Ürdün’deki rejimin -İngilizlerin kurduğundan bu yana - ardışık krizler yaşadığı ve bunun sonuncusu olmayacağı, olayları dikkatli ve bilinçli bir şekilde takip edenler için bir sır değil. Çünkü bu rejimin yaşadığı şey, varoluş, yönetim, politika ve ekonomi krizleridir vb. Krizler, İslami hükümlerin bireylerin hayatından, toplum ve devletten dışlanmasının, İslam ülkesini parçalayan ve Ürdün’ü doğal kökeni Biladu’ş Şam’dan ayıran sömürgeci kâfir etkisine boyun eğilmesinin doğal bir sonucudur.
Bu kriz karşısında Hizb-ut Tahrir / Ürdün Vilayeti Medya Bürosu olarak biz, aşağıdaki hususları açıklamak istiyoruz:
Birincisi: Ürdün rejiminin yönetim krizi gittikçe kötüleşiyor ve rejim kaçınılmaz olarak devrilecektir.

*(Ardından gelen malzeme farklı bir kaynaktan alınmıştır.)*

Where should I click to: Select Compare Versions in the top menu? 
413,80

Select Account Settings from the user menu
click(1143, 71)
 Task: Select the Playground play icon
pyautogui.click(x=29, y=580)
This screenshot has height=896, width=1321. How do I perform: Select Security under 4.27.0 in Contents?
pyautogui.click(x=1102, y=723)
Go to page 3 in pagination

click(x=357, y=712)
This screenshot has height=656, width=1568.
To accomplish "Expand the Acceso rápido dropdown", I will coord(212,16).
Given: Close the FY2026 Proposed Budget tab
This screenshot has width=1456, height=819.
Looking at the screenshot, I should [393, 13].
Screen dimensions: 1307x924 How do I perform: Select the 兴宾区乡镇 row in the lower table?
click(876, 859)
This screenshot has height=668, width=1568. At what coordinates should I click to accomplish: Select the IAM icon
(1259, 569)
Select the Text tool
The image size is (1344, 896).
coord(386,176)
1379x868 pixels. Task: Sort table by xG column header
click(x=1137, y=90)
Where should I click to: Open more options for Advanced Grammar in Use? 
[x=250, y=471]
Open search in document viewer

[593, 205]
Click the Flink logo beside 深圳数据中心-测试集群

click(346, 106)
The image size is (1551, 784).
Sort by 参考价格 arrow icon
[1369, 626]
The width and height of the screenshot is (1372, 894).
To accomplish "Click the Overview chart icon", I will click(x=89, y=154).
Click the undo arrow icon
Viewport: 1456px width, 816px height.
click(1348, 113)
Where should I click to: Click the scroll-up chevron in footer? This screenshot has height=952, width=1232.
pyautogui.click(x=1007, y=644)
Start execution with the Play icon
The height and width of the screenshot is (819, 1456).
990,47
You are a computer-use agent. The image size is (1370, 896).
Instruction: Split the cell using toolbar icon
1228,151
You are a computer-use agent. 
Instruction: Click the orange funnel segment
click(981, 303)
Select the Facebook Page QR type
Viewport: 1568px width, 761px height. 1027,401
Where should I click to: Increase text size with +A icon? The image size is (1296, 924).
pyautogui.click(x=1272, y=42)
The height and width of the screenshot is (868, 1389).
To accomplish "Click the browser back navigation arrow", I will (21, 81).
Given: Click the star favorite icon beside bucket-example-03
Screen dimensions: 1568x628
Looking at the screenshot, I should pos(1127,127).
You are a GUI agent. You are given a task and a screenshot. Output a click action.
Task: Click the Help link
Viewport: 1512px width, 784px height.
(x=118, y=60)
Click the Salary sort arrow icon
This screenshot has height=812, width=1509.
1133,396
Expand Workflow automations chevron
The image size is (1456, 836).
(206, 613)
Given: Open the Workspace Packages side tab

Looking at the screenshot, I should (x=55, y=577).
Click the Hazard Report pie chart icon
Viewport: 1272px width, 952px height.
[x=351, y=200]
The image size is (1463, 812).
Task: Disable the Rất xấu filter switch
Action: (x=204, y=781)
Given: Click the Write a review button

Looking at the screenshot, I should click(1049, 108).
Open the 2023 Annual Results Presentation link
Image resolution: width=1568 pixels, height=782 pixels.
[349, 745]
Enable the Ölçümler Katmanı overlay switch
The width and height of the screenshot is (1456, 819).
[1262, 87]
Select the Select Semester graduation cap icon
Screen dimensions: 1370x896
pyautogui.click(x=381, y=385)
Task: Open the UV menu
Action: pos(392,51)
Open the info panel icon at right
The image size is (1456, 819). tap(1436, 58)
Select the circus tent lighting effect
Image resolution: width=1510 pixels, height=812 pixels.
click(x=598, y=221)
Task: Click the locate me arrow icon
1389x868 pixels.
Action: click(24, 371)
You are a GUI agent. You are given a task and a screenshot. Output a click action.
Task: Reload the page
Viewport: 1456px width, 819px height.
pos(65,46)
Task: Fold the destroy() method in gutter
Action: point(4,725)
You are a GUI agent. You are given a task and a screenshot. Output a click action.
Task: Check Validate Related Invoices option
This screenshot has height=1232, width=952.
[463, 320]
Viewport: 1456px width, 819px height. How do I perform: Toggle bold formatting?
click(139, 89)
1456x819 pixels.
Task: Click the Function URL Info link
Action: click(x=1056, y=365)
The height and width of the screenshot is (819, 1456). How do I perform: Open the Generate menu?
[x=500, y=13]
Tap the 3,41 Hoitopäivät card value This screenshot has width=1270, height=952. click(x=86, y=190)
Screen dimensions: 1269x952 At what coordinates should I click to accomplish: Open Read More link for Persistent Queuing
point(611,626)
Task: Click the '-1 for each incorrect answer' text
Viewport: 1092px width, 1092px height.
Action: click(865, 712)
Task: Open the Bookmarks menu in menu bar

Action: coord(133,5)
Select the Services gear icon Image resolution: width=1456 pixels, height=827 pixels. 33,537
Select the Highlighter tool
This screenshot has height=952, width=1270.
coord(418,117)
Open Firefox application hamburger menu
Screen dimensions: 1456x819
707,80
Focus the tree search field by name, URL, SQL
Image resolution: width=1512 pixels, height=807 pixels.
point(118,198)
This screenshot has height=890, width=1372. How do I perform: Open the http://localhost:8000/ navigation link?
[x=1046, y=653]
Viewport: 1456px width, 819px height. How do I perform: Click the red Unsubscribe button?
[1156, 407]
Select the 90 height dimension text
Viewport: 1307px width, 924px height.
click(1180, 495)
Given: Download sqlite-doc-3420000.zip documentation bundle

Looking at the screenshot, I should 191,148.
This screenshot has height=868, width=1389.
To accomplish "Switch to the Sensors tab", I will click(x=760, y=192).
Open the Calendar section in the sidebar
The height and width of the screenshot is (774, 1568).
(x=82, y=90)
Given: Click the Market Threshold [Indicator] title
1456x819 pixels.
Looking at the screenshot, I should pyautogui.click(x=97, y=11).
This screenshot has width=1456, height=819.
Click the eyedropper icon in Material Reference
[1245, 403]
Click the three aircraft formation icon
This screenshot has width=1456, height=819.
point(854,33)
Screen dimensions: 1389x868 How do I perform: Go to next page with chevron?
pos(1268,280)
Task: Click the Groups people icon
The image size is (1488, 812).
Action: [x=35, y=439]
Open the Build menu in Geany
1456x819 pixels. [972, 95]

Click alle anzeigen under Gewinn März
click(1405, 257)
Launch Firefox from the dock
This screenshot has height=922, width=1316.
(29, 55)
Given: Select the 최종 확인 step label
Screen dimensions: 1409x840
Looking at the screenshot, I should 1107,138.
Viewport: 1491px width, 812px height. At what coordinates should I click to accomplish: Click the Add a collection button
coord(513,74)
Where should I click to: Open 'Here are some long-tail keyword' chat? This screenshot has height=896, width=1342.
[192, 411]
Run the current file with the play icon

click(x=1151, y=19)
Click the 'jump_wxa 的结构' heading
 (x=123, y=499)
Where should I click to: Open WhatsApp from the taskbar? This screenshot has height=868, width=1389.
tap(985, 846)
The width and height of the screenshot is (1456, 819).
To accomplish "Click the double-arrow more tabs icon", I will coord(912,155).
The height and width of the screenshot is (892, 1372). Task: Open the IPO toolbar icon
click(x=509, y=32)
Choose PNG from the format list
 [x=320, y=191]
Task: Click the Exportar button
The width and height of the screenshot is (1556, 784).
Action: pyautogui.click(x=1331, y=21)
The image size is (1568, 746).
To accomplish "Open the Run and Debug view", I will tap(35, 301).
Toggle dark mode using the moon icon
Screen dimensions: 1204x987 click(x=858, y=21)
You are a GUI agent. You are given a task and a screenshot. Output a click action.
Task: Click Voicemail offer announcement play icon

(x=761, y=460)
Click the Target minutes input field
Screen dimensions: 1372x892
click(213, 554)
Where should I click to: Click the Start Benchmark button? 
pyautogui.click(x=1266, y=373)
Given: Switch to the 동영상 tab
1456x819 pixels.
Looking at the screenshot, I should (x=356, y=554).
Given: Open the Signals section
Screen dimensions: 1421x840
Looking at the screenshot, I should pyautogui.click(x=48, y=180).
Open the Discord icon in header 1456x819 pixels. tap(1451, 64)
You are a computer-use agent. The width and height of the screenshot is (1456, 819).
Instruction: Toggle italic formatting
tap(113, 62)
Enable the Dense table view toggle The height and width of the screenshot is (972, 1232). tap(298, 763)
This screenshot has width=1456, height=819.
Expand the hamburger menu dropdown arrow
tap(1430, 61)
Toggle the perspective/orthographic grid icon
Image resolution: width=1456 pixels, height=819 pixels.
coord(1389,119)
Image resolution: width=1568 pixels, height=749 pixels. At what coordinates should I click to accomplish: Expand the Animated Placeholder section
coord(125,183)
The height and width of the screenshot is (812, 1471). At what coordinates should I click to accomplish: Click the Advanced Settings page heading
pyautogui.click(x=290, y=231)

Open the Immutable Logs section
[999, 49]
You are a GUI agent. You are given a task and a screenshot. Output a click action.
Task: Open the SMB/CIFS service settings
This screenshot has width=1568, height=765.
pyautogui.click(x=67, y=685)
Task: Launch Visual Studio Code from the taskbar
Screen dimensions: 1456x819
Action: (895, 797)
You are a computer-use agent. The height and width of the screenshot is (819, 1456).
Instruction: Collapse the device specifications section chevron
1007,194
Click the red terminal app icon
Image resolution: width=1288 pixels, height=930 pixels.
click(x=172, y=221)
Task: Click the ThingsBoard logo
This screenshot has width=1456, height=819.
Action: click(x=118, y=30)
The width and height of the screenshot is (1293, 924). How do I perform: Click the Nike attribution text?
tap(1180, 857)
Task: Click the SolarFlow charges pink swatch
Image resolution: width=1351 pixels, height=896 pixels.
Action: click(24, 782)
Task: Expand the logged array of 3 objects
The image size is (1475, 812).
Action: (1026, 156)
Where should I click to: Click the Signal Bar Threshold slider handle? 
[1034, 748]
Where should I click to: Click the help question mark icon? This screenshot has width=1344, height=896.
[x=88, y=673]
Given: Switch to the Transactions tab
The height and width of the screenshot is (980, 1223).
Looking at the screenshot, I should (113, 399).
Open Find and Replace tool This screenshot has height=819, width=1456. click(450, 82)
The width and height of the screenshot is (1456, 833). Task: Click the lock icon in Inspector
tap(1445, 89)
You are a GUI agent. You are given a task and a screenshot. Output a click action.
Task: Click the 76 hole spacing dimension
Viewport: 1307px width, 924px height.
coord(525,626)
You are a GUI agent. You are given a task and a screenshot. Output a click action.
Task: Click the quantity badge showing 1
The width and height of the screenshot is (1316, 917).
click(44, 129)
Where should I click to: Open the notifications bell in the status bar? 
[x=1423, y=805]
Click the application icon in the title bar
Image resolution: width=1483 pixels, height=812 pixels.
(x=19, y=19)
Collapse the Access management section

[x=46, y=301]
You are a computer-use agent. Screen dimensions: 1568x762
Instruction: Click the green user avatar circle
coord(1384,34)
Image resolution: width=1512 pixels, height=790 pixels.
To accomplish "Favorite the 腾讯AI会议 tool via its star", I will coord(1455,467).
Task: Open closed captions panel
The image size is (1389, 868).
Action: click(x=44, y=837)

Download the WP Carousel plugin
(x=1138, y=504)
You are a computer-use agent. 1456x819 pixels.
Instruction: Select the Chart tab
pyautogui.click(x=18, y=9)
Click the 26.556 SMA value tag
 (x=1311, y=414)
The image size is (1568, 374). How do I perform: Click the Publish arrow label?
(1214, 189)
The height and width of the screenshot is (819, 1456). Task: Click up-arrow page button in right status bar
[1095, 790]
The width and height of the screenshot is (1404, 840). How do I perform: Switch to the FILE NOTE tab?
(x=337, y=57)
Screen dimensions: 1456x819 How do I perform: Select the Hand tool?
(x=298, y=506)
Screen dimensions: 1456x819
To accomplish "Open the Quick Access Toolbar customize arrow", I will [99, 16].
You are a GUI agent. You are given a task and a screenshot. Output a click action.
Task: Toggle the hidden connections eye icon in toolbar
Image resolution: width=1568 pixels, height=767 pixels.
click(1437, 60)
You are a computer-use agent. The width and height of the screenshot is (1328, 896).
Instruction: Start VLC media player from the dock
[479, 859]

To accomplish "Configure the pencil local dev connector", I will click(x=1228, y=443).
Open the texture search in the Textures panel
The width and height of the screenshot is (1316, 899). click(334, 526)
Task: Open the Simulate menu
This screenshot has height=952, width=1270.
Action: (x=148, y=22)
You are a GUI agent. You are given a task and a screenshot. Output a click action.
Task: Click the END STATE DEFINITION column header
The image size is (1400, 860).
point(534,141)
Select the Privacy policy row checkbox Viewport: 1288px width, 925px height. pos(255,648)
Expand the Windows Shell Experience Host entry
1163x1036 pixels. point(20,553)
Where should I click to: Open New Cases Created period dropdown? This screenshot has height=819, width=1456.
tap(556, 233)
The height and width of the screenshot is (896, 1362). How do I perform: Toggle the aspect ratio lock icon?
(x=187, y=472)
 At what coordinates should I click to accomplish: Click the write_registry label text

Yönetimdeki yozlaşma ve devletteki gecikmeler, bu rejimin üzerine kurulu olduğu laiklik (din ve devlet işleri ayrı) fikrinden, yönetimde İngiltere ve daha sonra Amerika’ya dayanmasından geliyor. Bu iki ülke, ülkemizde kazanımlar elde etmek için birbiriyle savaşan iki sömürgeci güçtür. İktidar rejimi, doğal olarak Batının çıkarlarının gerçekleştirilmesi ve uygulanması üzerine kuruludur. Batı, rejimin iktidarda devam edebilmesinin dayanağıdır. Bu rejim ümmetin ve halkın çıkarları için çalışmıyor, çalışmayacaktır. Çünkü varlığı ve meşruiyeti yöneticinin doğal dayanağı olan ümmete dayanmıyor.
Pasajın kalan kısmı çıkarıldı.